**Aim of the task**
Copy the records below word for word, starting at the first line and ending at the line that contains "The height and width of the screenshot is (805, 1512).".

>> begin

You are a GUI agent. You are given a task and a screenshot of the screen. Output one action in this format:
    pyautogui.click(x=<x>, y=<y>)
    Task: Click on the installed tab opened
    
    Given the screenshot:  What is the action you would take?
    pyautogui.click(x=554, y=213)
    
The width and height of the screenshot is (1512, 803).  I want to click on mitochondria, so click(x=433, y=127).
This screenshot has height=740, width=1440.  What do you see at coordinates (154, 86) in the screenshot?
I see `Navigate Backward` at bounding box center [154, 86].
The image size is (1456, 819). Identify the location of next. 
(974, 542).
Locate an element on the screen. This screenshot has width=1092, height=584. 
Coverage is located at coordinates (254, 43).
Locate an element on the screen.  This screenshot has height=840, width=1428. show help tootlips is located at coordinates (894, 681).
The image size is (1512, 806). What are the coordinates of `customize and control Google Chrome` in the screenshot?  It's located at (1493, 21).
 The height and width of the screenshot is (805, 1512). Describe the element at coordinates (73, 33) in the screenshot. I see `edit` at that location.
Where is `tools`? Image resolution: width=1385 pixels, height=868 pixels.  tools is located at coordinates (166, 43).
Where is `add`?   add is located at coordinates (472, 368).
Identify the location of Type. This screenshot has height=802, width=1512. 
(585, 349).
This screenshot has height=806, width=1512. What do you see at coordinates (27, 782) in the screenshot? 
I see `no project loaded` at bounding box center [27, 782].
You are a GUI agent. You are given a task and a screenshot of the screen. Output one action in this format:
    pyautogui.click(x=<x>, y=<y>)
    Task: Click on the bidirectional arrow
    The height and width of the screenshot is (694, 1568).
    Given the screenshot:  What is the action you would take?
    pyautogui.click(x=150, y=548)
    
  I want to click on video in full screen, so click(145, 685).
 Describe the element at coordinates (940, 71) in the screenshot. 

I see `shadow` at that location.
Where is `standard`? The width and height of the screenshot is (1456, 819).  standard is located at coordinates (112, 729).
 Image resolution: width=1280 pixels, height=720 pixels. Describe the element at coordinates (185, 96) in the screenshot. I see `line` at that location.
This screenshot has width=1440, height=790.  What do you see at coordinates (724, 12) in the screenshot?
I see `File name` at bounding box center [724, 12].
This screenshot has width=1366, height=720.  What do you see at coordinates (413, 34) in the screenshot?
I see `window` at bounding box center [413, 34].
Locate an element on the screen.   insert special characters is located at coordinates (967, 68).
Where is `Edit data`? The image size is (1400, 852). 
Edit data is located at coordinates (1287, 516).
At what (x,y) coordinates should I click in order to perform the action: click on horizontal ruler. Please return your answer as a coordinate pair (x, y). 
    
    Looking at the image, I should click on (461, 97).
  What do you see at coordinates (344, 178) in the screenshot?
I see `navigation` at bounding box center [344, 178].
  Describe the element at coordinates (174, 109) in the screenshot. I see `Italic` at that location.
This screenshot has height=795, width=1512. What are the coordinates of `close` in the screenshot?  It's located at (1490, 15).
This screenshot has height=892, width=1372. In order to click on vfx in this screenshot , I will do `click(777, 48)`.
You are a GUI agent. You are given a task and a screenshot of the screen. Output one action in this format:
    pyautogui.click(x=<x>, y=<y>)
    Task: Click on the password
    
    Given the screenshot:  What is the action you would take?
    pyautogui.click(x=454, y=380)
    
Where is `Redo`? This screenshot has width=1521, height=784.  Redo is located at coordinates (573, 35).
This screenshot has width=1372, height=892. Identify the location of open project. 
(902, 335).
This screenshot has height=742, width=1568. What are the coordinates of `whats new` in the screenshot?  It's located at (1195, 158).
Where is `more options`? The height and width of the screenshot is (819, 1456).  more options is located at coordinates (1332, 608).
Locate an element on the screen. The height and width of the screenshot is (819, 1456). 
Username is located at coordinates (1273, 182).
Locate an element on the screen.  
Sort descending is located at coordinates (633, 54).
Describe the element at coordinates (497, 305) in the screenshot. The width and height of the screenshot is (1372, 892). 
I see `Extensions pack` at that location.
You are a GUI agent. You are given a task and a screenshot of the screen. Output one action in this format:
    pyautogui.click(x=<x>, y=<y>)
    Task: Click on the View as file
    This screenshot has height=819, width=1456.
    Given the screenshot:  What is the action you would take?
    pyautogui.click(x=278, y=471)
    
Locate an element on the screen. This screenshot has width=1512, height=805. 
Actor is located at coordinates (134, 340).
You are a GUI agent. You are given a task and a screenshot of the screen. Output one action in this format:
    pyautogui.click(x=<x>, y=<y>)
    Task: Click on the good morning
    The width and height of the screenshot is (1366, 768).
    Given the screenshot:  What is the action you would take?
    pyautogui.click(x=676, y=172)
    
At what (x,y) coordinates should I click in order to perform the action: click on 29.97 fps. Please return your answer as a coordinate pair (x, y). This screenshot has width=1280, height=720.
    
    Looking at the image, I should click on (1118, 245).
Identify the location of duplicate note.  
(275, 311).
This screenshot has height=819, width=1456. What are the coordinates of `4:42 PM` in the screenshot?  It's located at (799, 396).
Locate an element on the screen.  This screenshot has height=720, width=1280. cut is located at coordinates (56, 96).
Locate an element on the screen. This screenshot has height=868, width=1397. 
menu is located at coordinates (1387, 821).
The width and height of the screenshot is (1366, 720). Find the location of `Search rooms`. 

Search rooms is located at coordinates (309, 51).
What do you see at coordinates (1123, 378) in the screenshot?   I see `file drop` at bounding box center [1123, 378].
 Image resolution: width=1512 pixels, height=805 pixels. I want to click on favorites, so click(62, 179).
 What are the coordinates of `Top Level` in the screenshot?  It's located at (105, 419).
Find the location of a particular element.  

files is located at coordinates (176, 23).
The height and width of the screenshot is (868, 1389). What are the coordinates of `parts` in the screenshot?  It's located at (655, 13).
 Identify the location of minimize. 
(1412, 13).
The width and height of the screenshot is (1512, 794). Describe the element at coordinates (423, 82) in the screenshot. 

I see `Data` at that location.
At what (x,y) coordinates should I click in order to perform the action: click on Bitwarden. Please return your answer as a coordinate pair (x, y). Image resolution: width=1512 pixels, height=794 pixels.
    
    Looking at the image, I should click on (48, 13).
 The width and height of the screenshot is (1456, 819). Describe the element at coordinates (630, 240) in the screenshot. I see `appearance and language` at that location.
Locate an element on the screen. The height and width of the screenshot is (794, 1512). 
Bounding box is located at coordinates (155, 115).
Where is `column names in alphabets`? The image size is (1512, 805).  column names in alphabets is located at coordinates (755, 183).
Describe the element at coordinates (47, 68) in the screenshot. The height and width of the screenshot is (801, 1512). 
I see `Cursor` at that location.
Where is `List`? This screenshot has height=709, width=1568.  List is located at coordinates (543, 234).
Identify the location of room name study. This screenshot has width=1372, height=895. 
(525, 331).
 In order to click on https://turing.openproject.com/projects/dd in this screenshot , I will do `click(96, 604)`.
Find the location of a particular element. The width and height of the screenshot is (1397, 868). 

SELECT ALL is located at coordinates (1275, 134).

>> end

**Exercise answer**
You are a GUI agent. You are given a task and a screenshot of the screen. Output one action in this format:
    pyautogui.click(x=<x>, y=<y>)
    Task: Click on the installed tab opened
    
    Given the screenshot:  What is the action you would take?
    pyautogui.click(x=554, y=213)
    
The width and height of the screenshot is (1512, 803).  I want to click on mitochondria, so click(x=433, y=127).
This screenshot has height=740, width=1440.  What do you see at coordinates (154, 86) in the screenshot?
I see `Navigate Backward` at bounding box center [154, 86].
The image size is (1456, 819). Identify the location of next. 
(974, 542).
Locate an element on the screen. This screenshot has width=1092, height=584. 
Coverage is located at coordinates (254, 43).
Locate an element on the screen.  This screenshot has height=840, width=1428. show help tootlips is located at coordinates (894, 681).
The image size is (1512, 806). What are the coordinates of `customize and control Google Chrome` in the screenshot?  It's located at (1493, 21).
 The height and width of the screenshot is (805, 1512). Describe the element at coordinates (73, 33) in the screenshot. I see `edit` at that location.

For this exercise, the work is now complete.